Did you know that President Obama ordered to have a bust of Winston Churchill removed from the Oval Office? That piece of information – phrased in those inflammatory terms – was sent to me by a reader who has had nothing but disdain for this president since his election.
This reader, and many others like him, still believes Obama was born in Kenya or Malaysia or somewhere other than Hawaii, where his birth records show he was born. The reader also believes Obama is a Muslim, not a Christian as Obama clearly states he is in his autobiography, and that Obama is a socialist (or a communist, or maybe a fascist), notwithstanding his valiant efforts to save capitalist icons like General Motors and Bank of America.
This reader, who disparagingly refers to the president as obummer, is convinced the country is being controlled by a rabid anti-American radical who will do anything to destroy what the reader regards as America’s greatness.
Mr. Obama has now served one-third of his four-year term. His performance to this point in his presidency has featured the normal, albeit regrettable, learning curve that all new presidents go through (there is, after all, no real training ground for the position), and he has definitely had his share of missteps and miscalculations.
But is he really showing anything like a hidden plan to destroy the country? Is anything he has done or championed so far out of the mainstream of reasonable options then available to qualify as grossly incompetent, let alone treasonous?
I would submit that any objective review of the president’s first sixteen months in office would reveal him to be a moderately effective national leader. He isn’t going to go down, based on what we’ve seen so far, as one of the country’s greatest presidents, but he isn’t headed for the ignominious status of a Buchanan or a Harding either.
So why the hatred for this particular president? Is it all about the color of his skin? Or does it go deeper?
Some of it may be based on latent racism, but I believe most of it emanates from a sense of what America is supposed to be. This image goes back to the immediate aftermath of World War II, when the United States had established itself as the leading democracy in the world, a true super-power to combat the perceived evil intentions of the Soviet Union.
Coupled with that status (and the responsibility that went with it) was the country’s emergence as an economic powerhouse. The end of the war allowed the engines of the capitalist system (that had, ironically, been ignited by the non-capitalist war-time economy that eschewed personal wealth and corporate profits for a larger national goal) to fire on all cylinders. The result was a consumer-driven economy that produced abundance for all (at least when measured against the struggling economies of war-ravaged Europe and Asia).
The 1950s were a time to feel good about being an American, at least if you were a WASP (White Anglo-Saxon Protestant) or something close thereto (a second or third generation American with European roots would do).
Yes, it was that kind of country.
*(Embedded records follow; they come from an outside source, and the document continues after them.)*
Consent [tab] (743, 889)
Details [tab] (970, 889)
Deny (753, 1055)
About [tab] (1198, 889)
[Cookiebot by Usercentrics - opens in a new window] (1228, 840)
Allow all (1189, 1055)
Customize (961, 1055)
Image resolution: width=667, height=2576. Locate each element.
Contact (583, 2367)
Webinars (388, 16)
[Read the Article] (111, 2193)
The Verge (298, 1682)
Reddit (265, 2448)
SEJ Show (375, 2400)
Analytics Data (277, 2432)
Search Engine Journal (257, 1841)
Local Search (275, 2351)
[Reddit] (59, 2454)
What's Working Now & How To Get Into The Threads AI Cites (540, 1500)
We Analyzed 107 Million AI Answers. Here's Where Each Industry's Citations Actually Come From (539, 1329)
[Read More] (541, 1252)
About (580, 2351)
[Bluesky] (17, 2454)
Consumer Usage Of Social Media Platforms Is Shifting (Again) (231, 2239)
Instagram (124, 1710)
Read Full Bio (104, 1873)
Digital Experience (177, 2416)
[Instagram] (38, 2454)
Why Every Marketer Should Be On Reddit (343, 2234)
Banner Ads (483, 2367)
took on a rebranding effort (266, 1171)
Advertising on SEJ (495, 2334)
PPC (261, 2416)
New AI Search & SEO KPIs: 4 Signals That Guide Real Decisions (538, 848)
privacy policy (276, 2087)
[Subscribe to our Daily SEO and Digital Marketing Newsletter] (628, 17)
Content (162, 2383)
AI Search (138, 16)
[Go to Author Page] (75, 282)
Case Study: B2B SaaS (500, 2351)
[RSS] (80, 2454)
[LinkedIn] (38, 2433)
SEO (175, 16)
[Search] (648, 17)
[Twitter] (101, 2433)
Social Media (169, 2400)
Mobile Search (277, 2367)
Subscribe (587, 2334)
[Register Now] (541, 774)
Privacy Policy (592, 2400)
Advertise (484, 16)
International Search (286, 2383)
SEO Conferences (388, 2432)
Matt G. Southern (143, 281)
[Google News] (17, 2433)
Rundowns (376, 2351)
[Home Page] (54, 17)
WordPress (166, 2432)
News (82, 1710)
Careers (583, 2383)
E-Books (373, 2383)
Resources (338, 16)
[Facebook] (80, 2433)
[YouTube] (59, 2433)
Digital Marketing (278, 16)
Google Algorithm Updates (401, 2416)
Bigotry abounded, but it wasn’t an issue; it was just the way it was. Catholics and Jews weren’t allowed to join the country clubs or to ascend to top corporate positions. Blacks and Asians were treated even more shabbily. Hispanics were consigned to the “other side of the tracks,” as were Armenians (my people) and other ethnic minorities.
But, if you were part of the great majority of Americans, it was a good time to be an American. Everyone was making a good living, providing the newest gadgets (televisions, stereos, refrigerators) in the nicest new homes with the hope that things would only continue to get better.
And it was a bad time to be anti-American. Everyone was a patriot, because the country was fighting the great Cold War against communist imperialism. The pledge of allegiance was required of all students at the start of every school day, and it was even amended to include the phrase, “under God,” because surely everyone believed in God.
The economy hummed along without a whole lot of government interference. These were the days long before OSHA and environmental impact reports became de rigueur. Unions were largely ineffective, when they weren’t completely corrupt, and most corporate board rooms were controlled by profit-seeking men (women were nowhere to be seen) who cared first and foremost about the bottom line (employee benefits weren’t yet a significant cost factor).
The war-making machinery that had set the economy on track in the previous decade now turned into the “military-industrial complex,” as the retiring president dubbed it in 1960. It was the new engine for both economic expansion and the foreign policy that ultimately led to the disastrous war in Viet Nam. That war saw the first signs of disillusionment, and a period of significant “malaise” (so dubbed by a later president) followed.
Ronald Reagan’s election in 1980 was truly a retro event, because Reagan brought back that feel-good feeling of the 1950s. Patriotic fervor swept the land once again, and this time Catholics and Jews (and women) were mostly welcome to the dance (blacks, Asians and Hispanics, not so much).
Reagan ushered in a novel idea that was quickly embraced: taxes were anti-American. No one should have his or her hard-earned money taken for government programs that supported those who didn’t work.
That concept, based entirely on a faulty understanding of fiscal policy, quickly caught on and became the rallying cry for a neo-conservative movement that has spawned right-wing radio, Fox News and, most recently, the tea bagger movement.
Obama is none of that. He is trying to govern a wholly different country in a wholly different time. The America of the 1950s is long gone; ditto the one from the 1980s. Some folks don’t want to accept that fact. Obama does.
And that’s why he is hated by people who are shocked that he doesn’t want a bust of Winston Churchill in the Oval Office.